### [DATA SUPPLIED]
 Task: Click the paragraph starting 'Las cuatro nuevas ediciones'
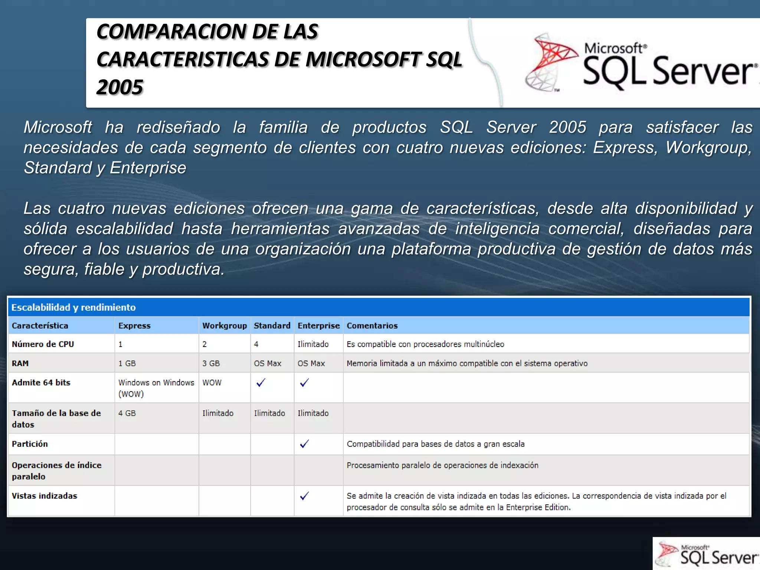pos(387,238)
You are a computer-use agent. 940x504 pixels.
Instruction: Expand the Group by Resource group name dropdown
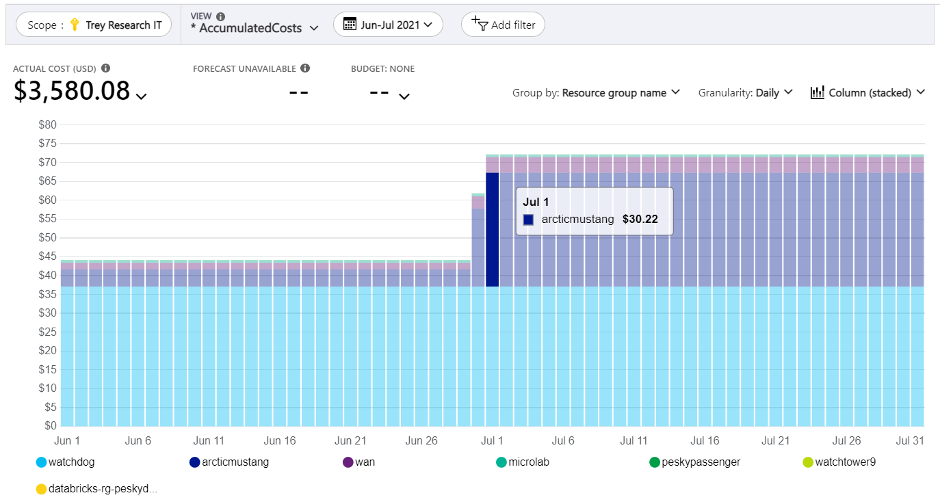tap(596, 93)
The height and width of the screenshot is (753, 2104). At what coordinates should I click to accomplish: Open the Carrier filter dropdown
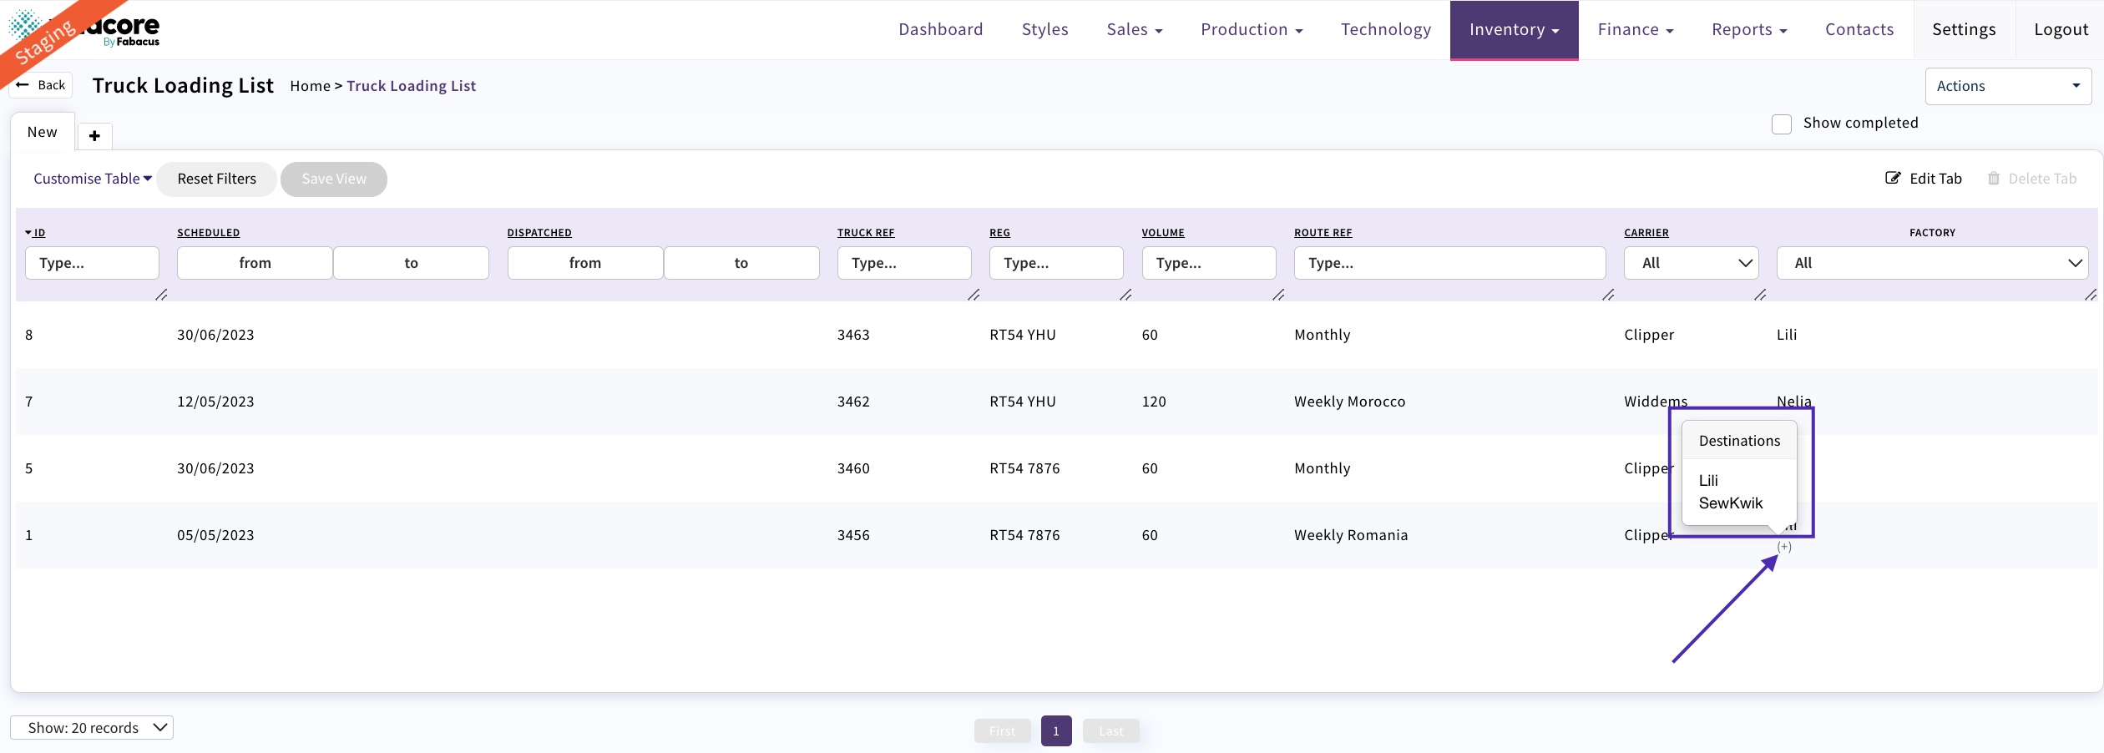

### [INSTRUCTION]
Render all of the records above as a numbered list with one line per item, skipping any blank lines. Leave the pictures out of your answer.

### [CORRECT RESULT]
1.  Task: Click the paragraph starting 'Las cuatro nuevas ediciones'
2. pos(387,238)
3. You are a computer-use agent. 940x504 pixels.
4. Instruction: Expand the Group by Resource group name dropdown
5. tap(596, 93)
6. The height and width of the screenshot is (753, 2104). At what coordinates should I click to accomplish: Open the Carrier filter dropdown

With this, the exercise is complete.